A live stream is a video broadcast that takes place in real-time. It has traditionally been used to broadcast live events but has begun maturing and diversifying in China as live streaming continues to grow. The popularity of live streaming in China has exploded over the past year. Today, more than 550 million people tune into live streams regularly, an increase of approximately 150 million just three years ago. A Livestream is largely a social media tool – the fundamental purpose of social media is to facilitate communication among friends both old and new.

There have been gaming platforms that have been around for years, such as Twitch (acquired by Amazon) and Douyu TV (supported by Tencent) in China. “Showroom” genre, where famous music stars and unknowns sing along karaoke-style to soundtracks or play their songs, has been popular for a long time. Businesses are finding alternative strategies that may work better for their brands despite China’s newly rich internet celebrities shattering their live streaming sales records.

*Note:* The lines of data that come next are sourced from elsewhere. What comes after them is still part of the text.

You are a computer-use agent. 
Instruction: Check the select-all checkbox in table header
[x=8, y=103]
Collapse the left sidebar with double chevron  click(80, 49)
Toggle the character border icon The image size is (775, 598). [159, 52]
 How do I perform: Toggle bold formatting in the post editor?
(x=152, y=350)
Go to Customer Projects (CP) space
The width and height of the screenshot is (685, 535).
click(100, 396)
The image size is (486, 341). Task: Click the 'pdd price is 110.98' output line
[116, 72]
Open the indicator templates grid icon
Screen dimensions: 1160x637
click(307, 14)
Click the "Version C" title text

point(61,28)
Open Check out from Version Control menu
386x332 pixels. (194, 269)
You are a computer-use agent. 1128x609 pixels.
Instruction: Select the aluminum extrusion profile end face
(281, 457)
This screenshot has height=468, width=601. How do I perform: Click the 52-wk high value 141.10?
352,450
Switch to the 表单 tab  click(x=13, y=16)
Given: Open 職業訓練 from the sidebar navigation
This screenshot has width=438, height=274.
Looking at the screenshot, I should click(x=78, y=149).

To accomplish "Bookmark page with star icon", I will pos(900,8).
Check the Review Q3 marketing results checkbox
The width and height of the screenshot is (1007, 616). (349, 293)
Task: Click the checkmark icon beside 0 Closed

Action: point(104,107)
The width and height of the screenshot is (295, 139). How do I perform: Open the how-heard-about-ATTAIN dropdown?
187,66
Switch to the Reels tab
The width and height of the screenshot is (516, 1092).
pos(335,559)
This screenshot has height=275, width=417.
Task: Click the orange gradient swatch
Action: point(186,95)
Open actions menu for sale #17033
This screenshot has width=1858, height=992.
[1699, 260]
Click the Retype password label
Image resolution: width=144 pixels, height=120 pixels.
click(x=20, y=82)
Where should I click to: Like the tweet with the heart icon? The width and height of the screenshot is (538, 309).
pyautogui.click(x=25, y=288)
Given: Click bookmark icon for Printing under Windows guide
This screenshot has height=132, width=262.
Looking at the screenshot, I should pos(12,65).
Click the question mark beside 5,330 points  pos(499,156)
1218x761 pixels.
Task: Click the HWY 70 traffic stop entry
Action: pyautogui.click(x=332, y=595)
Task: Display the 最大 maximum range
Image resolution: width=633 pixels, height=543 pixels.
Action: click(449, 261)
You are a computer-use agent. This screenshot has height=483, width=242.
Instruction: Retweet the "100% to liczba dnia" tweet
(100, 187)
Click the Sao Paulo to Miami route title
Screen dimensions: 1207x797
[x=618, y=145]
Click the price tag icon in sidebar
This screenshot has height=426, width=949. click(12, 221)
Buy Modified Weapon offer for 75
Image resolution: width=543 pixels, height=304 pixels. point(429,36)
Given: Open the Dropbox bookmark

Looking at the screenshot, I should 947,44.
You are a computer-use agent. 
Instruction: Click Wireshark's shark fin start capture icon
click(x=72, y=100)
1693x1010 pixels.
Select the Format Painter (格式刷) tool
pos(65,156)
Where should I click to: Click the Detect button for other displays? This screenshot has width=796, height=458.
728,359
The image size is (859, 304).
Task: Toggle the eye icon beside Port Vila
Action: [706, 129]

What is social e-commerce in China?

Before we take a look a china’s popular streaming services platforms and social media, we need to understand the concept of Social eCommerce. Indeed china’s social e-commerce “market” has grown consequently in the last few years and is a common point you’ll find across the platforms we will be introducing you to below.

Social e-commerce in China refers to the use of social media platforms to conduct online transactions. Popular platforms include WeChat and Weibo. These platforms allow users to buy and sell products and services, as well as make payments. They also offer a variety of features that allow users to interact with each other and share information about products and services.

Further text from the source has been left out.